Quando ocupava o Planalto, político do PL usou data para demonstrar força; atitudes e discursos se tornaram peças centrais para processo de inelegibilidade e ação penal por tentativa de golpe

O 7 de Setembro, principalmente em 2021 e 2022, foi determinante para os destinos político e jurídico de Jair Bolsonaro (PL). Manifestações de seus apoiadores no Dia da Independência daqueles anos –com a presença do então presidente– foram incorporadas a processos eleitorais e criminais contra o político do PL.

Em 2025, Bolsonaro não vai para a rua na data, como fez na 2ª metade de seu mandato no Palácio do Planalto. Está em prisão domiciliar, usando tornozeleira eletrônica e impedido de usar as redes sociais ou “pré-fabricar” conteúdos que possam ser usados na internet a fim de interferir em seu julgamento, em curso no STF (Supremo Tribunal Federal).

Bolsonaro e outros 7 réus devem ser julgados sob acusação de 5 crimes, entre eles tentativa de golpe de Estado, até 6ª feira (12.set). Tudo indica que a 1ª Turma do STF caminha para condenar o ex-presidente, mesmo diante de protestos de seus advogados, para quem há cerceamento do direito de defesa e ausência de provas.

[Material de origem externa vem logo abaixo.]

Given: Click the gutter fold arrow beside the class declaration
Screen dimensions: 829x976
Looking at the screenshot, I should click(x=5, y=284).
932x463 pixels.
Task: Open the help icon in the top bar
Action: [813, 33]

O processo criminal traz mensagens privadas com intenções golpistas trocadas entre auxiliares de Bolsonaro. Traz minutas de decretos elaborados para cancelar a eleição de Luiz Inácio Lula da Silva (PT) em 2022. Traz até planos secretos de assassinar Lula e outras autoridades, como o ministro do STF Alexandre de Moraes. Mas traz também atitudes públicas de Bolsonaro, parte delas nos atos de 7 de Setembro de 2021 e 2022..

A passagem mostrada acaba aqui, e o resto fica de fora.